* Start *
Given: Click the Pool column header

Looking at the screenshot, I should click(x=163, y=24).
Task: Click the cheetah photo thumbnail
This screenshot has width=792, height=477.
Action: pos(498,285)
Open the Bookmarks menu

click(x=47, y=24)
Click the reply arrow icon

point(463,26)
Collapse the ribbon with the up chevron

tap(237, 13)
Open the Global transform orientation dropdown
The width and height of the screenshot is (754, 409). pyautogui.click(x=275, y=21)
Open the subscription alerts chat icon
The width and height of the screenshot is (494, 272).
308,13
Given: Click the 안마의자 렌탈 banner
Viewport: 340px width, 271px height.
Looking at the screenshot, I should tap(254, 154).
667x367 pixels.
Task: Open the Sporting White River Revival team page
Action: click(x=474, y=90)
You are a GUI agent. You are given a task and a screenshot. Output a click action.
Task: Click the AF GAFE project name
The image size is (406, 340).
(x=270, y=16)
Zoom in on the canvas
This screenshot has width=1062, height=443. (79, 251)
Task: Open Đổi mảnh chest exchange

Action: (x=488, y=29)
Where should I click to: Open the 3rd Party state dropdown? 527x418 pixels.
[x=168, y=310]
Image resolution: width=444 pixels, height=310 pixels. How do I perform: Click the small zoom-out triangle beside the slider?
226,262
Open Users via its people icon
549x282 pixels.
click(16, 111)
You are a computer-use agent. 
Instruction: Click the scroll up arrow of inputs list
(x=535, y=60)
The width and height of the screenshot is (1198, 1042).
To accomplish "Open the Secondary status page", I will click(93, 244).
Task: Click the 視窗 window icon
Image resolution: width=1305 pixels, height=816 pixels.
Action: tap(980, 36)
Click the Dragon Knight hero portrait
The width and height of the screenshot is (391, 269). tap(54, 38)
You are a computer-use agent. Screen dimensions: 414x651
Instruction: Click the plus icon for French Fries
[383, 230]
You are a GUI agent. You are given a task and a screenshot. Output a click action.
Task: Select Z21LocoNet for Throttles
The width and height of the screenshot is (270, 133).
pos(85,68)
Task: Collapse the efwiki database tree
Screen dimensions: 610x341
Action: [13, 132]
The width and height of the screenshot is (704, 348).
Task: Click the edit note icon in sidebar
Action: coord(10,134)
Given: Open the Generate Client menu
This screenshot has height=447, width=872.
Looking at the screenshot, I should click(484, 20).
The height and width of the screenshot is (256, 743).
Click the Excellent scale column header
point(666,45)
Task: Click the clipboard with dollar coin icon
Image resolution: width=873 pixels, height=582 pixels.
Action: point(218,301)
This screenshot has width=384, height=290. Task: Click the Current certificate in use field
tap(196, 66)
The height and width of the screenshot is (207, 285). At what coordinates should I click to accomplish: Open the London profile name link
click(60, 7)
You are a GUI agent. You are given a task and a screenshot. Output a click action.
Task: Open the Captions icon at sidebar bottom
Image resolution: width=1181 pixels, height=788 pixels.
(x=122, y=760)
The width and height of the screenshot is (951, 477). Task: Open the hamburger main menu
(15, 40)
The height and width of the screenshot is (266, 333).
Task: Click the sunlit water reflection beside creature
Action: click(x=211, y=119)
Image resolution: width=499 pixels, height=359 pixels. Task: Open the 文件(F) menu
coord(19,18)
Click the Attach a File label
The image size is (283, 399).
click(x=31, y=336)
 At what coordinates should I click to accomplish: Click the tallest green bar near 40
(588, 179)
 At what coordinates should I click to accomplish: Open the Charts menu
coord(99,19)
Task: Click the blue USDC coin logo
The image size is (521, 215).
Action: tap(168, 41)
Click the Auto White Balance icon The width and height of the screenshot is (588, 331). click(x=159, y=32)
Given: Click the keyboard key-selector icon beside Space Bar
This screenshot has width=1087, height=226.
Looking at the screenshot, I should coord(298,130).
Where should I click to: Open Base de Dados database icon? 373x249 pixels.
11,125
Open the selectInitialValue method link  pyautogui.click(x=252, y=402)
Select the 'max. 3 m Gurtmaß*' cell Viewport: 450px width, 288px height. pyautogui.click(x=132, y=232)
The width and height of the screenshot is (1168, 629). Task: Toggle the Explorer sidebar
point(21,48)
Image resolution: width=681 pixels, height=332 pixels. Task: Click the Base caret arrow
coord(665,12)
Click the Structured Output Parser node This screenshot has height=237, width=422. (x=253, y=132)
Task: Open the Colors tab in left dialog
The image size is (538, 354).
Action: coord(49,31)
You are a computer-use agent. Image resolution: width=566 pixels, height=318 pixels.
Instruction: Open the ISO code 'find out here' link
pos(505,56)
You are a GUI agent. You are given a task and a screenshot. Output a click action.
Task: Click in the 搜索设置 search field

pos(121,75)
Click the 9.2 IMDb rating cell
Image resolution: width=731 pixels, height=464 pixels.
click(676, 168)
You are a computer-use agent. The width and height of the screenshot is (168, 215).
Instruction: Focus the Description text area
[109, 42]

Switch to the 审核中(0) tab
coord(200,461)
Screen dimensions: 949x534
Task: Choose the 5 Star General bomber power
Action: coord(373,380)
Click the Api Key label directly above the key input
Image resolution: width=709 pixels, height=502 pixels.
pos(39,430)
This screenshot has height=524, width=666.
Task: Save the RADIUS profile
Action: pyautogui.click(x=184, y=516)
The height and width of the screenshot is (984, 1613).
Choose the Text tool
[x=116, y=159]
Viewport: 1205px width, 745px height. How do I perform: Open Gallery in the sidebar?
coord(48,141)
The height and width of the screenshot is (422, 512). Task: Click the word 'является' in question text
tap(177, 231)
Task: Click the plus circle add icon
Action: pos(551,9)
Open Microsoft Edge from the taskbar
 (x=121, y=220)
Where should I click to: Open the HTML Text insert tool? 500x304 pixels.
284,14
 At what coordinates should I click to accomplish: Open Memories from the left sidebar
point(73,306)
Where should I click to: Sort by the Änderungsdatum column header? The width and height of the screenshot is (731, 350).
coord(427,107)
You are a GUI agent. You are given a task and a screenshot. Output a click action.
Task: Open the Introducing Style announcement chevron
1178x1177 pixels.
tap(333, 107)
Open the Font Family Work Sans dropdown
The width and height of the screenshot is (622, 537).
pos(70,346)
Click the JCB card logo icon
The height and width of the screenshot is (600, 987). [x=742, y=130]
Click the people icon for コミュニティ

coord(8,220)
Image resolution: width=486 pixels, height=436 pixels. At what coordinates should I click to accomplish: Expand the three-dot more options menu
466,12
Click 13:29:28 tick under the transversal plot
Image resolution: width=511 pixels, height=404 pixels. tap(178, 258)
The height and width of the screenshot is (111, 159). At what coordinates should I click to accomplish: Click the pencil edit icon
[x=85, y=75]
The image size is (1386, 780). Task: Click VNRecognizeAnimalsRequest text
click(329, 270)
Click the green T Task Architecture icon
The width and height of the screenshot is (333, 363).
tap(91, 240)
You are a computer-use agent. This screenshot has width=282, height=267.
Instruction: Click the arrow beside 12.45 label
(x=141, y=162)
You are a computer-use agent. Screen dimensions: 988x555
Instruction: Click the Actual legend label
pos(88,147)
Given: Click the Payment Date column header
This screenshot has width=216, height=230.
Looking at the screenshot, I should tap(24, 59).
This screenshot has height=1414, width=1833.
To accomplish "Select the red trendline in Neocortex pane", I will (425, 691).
* End *
Requirements – Print all of the items above again, word for word and with no changes.

Worked solution –
Given: Click the Pool column header

Looking at the screenshot, I should click(x=163, y=24).
Task: Click the cheetah photo thumbnail
This screenshot has width=792, height=477.
Action: pos(498,285)
Open the Bookmarks menu

click(x=47, y=24)
Click the reply arrow icon

point(463,26)
Collapse the ribbon with the up chevron

tap(237, 13)
Open the Global transform orientation dropdown
The width and height of the screenshot is (754, 409). pyautogui.click(x=275, y=21)
Open the subscription alerts chat icon
The width and height of the screenshot is (494, 272).
308,13
Given: Click the 안마의자 렌탈 banner
Viewport: 340px width, 271px height.
Looking at the screenshot, I should tap(254, 154).
667x367 pixels.
Task: Open the Sporting White River Revival team page
Action: click(x=474, y=90)
You are a GUI agent. You are given a task and a screenshot. Output a click action.
Task: Click the AF GAFE project name
The image size is (406, 340).
(x=270, y=16)
Zoom in on the canvas
This screenshot has width=1062, height=443. (79, 251)
Task: Open Đổi mảnh chest exchange

Action: (x=488, y=29)
Where should I click to: Open the 3rd Party state dropdown? 527x418 pixels.
[x=168, y=310]
Image resolution: width=444 pixels, height=310 pixels. How do I perform: Click the small zoom-out triangle beside the slider?
226,262
Open Users via its people icon
549x282 pixels.
click(16, 111)
You are a computer-use agent. 
Instruction: Click the scroll up arrow of inputs list
(x=535, y=60)
The width and height of the screenshot is (1198, 1042).
To accomplish "Open the Secondary status page", I will click(93, 244).
Task: Click the 視窗 window icon
Image resolution: width=1305 pixels, height=816 pixels.
Action: tap(980, 36)
Click the Dragon Knight hero portrait
The width and height of the screenshot is (391, 269). tap(54, 38)
You are a computer-use agent. Screen dimensions: 414x651
Instruction: Click the plus icon for French Fries
[383, 230]
You are a GUI agent. You are given a task and a screenshot. Output a click action.
Task: Select Z21LocoNet for Throttles
The width and height of the screenshot is (270, 133).
pos(85,68)
Task: Collapse the efwiki database tree
Screen dimensions: 610x341
Action: [13, 132]
The width and height of the screenshot is (704, 348).
Task: Click the edit note icon in sidebar
Action: coord(10,134)
Given: Open the Generate Client menu
This screenshot has height=447, width=872.
Looking at the screenshot, I should click(484, 20).
The height and width of the screenshot is (256, 743).
Click the Excellent scale column header
point(666,45)
Task: Click the clipboard with dollar coin icon
Image resolution: width=873 pixels, height=582 pixels.
Action: point(218,301)
This screenshot has width=384, height=290. Task: Click the Current certificate in use field
tap(196, 66)
The height and width of the screenshot is (207, 285). At what coordinates should I click to accomplish: Open the London profile name link
click(60, 7)
You are a GUI agent. You are given a task and a screenshot. Output a click action.
Task: Open the Captions icon at sidebar bottom
Image resolution: width=1181 pixels, height=788 pixels.
(x=122, y=760)
The width and height of the screenshot is (951, 477). Task: Open the hamburger main menu
(15, 40)
The height and width of the screenshot is (266, 333).
Task: Click the sunlit water reflection beside creature
Action: click(x=211, y=119)
Image resolution: width=499 pixels, height=359 pixels. Task: Open the 文件(F) menu
coord(19,18)
Click the Attach a File label
The image size is (283, 399).
click(x=31, y=336)
 At what coordinates should I click to accomplish: Click the tallest green bar near 40
(588, 179)
 At what coordinates should I click to accomplish: Open the Charts menu
coord(99,19)
Task: Click the blue USDC coin logo
The image size is (521, 215).
Action: tap(168, 41)
Click the Auto White Balance icon The width and height of the screenshot is (588, 331). click(x=159, y=32)
Given: Click the keyboard key-selector icon beside Space Bar
This screenshot has width=1087, height=226.
Looking at the screenshot, I should coord(298,130).
Where should I click to: Open Base de Dados database icon? 373x249 pixels.
11,125
Open the selectInitialValue method link  pyautogui.click(x=252, y=402)
Select the 'max. 3 m Gurtmaß*' cell Viewport: 450px width, 288px height. pyautogui.click(x=132, y=232)
The width and height of the screenshot is (1168, 629). Task: Toggle the Explorer sidebar
point(21,48)
Image resolution: width=681 pixels, height=332 pixels. Task: Click the Base caret arrow
coord(665,12)
Click the Structured Output Parser node This screenshot has height=237, width=422. (x=253, y=132)
Task: Open the Colors tab in left dialog
The image size is (538, 354).
Action: coord(49,31)
You are a computer-use agent. Image resolution: width=566 pixels, height=318 pixels.
Instruction: Open the ISO code 'find out here' link
pos(505,56)
You are a GUI agent. You are given a task and a screenshot. Output a click action.
Task: Click in the 搜索设置 search field

pos(121,75)
Click the 9.2 IMDb rating cell
Image resolution: width=731 pixels, height=464 pixels.
click(676, 168)
You are a computer-use agent. The width and height of the screenshot is (168, 215).
Instruction: Focus the Description text area
[109, 42]

Switch to the 审核中(0) tab
coord(200,461)
Screen dimensions: 949x534
Task: Choose the 5 Star General bomber power
Action: coord(373,380)
Click the Api Key label directly above the key input
Image resolution: width=709 pixels, height=502 pixels.
pos(39,430)
This screenshot has height=524, width=666.
Task: Save the RADIUS profile
Action: pyautogui.click(x=184, y=516)
The height and width of the screenshot is (984, 1613).
Choose the Text tool
[x=116, y=159]
Viewport: 1205px width, 745px height. How do I perform: Open Gallery in the sidebar?
coord(48,141)
The height and width of the screenshot is (422, 512). Task: Click the word 'является' in question text
tap(177, 231)
Task: Click the plus circle add icon
Action: pos(551,9)
Open Microsoft Edge from the taskbar
 (x=121, y=220)
Where should I click to: Open the HTML Text insert tool? 500x304 pixels.
284,14
 At what coordinates should I click to accomplish: Open Memories from the left sidebar
point(73,306)
Where should I click to: Sort by the Änderungsdatum column header? The width and height of the screenshot is (731, 350).
coord(427,107)
You are a GUI agent. You are given a task and a screenshot. Output a click action.
Task: Open the Introducing Style announcement chevron
1178x1177 pixels.
tap(333, 107)
Open the Font Family Work Sans dropdown
The width and height of the screenshot is (622, 537).
pos(70,346)
Click the JCB card logo icon
The height and width of the screenshot is (600, 987). [x=742, y=130]
Click the people icon for コミュニティ

coord(8,220)
Image resolution: width=486 pixels, height=436 pixels. At what coordinates should I click to accomplish: Expand the three-dot more options menu
466,12
Click 13:29:28 tick under the transversal plot
Image resolution: width=511 pixels, height=404 pixels. tap(178, 258)
The height and width of the screenshot is (111, 159). At what coordinates should I click to accomplish: Click the pencil edit icon
[x=85, y=75]
The image size is (1386, 780). Task: Click VNRecognizeAnimalsRequest text
click(329, 270)
Click the green T Task Architecture icon
The width and height of the screenshot is (333, 363).
tap(91, 240)
You are a computer-use agent. This screenshot has width=282, height=267.
Instruction: Click the arrow beside 12.45 label
(x=141, y=162)
You are a computer-use agent. Screen dimensions: 988x555
Instruction: Click the Actual legend label
pos(88,147)
Given: Click the Payment Date column header
This screenshot has width=216, height=230.
Looking at the screenshot, I should tap(24, 59).
This screenshot has height=1414, width=1833.
To accomplish "Select the red trendline in Neocortex pane", I will (425, 691).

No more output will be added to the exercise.